A escola, como palco principal da educação, deve ser vista como uma comunidade educativa, onde os grupos profissionais se mobilizam em torno de um projecto comum. Este projecto mais não é do que a própria definição de educação: a construção do conhecimento e a passagem da cultura de geração para geração.
Ao longo das últimas décadas, o processo através do qual as escolas se regiam foi mudando substancialmente, mas nunca perdendo de vista o objectivo primário de transmitir a sabedoria, tentando ainda implementar o senso comum e o bom julgamento.
Assim, enquanto nos anos 50 o discurso pedagógico se centrava nas metodologias de ensino, na década seguinte começou a dar-se importância às interacções, à comunicação e às técnicas de animação e de expressão. Resultado dessa maior abertura à comunicação, nos anos 60 e 70 começam a irromper as primeiras críticas às instituições escolares.
Na década de 80, retrocede-se um pouco ao nível da pedagogia, voltando as escolas a centra-se na racionalização e na eficácia do ensino. Na década de 90, observa-se uma nova tendência para se olhar a escola como uma organização, dando-se especial importância a questões relativas à gestão e a políticas de investigação.

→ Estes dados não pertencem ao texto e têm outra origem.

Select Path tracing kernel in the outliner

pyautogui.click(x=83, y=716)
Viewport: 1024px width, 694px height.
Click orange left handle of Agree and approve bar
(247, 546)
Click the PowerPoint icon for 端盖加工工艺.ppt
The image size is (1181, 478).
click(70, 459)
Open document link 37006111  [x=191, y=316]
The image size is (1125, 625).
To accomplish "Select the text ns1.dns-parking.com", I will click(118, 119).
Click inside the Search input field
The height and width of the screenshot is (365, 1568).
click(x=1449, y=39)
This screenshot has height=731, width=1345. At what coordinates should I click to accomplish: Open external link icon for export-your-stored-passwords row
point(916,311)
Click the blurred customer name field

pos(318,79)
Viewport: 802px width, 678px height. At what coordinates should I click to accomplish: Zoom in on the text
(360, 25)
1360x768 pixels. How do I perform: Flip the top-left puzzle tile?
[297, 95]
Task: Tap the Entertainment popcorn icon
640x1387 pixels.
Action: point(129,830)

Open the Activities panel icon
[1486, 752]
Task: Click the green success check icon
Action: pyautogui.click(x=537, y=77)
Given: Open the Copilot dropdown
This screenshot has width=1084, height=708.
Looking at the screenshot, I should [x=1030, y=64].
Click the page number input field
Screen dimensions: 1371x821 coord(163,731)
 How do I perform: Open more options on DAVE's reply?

Hoje em dia, a educação é vista à luz do conceito generalizado de sociedade de informação. Quer isto dizer que a educação deve contribuir para democratizar a informação e o conhecimento, promovendo a tolerância e o respeito para com outros povos, culturas e valores, combatendo os preconceitos e a xenofobia e preparando os jovens para a vida em sociedade e para a diversidade existente.